__What needs to be done__. Every single line below has to be printed once more, exactly.

__Source material__.

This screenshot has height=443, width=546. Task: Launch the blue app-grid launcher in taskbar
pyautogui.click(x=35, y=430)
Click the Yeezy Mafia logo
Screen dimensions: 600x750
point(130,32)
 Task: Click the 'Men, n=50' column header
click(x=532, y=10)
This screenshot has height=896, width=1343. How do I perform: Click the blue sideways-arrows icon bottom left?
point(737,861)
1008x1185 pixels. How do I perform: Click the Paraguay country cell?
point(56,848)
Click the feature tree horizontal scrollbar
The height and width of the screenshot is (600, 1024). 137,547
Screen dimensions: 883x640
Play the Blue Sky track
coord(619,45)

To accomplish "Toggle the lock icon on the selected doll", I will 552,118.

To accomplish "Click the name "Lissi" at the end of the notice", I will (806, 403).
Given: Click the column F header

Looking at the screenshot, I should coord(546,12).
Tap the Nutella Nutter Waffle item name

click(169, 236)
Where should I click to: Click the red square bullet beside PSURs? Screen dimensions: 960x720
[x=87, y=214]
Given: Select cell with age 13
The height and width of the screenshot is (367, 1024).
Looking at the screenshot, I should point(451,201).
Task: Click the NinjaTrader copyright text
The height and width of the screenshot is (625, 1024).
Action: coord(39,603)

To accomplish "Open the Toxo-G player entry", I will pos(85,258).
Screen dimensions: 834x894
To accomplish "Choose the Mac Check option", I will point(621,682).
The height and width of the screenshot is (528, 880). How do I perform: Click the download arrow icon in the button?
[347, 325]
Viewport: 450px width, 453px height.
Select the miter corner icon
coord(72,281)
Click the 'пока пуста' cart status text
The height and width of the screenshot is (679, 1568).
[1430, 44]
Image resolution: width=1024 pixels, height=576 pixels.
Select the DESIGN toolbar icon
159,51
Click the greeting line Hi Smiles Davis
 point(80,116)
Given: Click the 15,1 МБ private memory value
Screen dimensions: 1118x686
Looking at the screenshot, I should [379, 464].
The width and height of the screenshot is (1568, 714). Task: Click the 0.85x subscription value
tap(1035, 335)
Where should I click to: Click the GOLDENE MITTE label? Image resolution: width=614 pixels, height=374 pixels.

__Result of this exercise__.
This screenshot has height=443, width=546. Task: Launch the blue app-grid launcher in taskbar
pyautogui.click(x=35, y=430)
Click the Yeezy Mafia logo
Screen dimensions: 600x750
point(130,32)
 Task: Click the 'Men, n=50' column header
click(x=532, y=10)
This screenshot has height=896, width=1343. How do I perform: Click the blue sideways-arrows icon bottom left?
point(737,861)
1008x1185 pixels. How do I perform: Click the Paraguay country cell?
point(56,848)
Click the feature tree horizontal scrollbar
The height and width of the screenshot is (600, 1024). 137,547
Screen dimensions: 883x640
Play the Blue Sky track
coord(619,45)

To accomplish "Toggle the lock icon on the selected doll", I will 552,118.

To accomplish "Click the name "Lissi" at the end of the notice", I will (806, 403).
Given: Click the column F header

Looking at the screenshot, I should coord(546,12).
Tap the Nutella Nutter Waffle item name

click(169, 236)
Where should I click to: Click the red square bullet beside PSURs? Screen dimensions: 960x720
[x=87, y=214]
Given: Select cell with age 13
The height and width of the screenshot is (367, 1024).
Looking at the screenshot, I should point(451,201).
Task: Click the NinjaTrader copyright text
The height and width of the screenshot is (625, 1024).
Action: coord(39,603)

To accomplish "Open the Toxo-G player entry", I will pos(85,258).
Screen dimensions: 834x894
To accomplish "Choose the Mac Check option", I will point(621,682).
The height and width of the screenshot is (528, 880). How do I perform: Click the download arrow icon in the button?
[347, 325]
Viewport: 450px width, 453px height.
Select the miter corner icon
coord(72,281)
Click the 'пока пуста' cart status text
The height and width of the screenshot is (679, 1568).
[1430, 44]
Image resolution: width=1024 pixels, height=576 pixels.
Select the DESIGN toolbar icon
159,51
Click the greeting line Hi Smiles Davis
 point(80,116)
Given: Click the 15,1 МБ private memory value
Screen dimensions: 1118x686
Looking at the screenshot, I should [379, 464].
The width and height of the screenshot is (1568, 714). Task: Click the 0.85x subscription value
tap(1035, 335)
Where should I click to: Click the GOLDENE MITTE label? Image resolution: width=614 pixels, height=374 pixels.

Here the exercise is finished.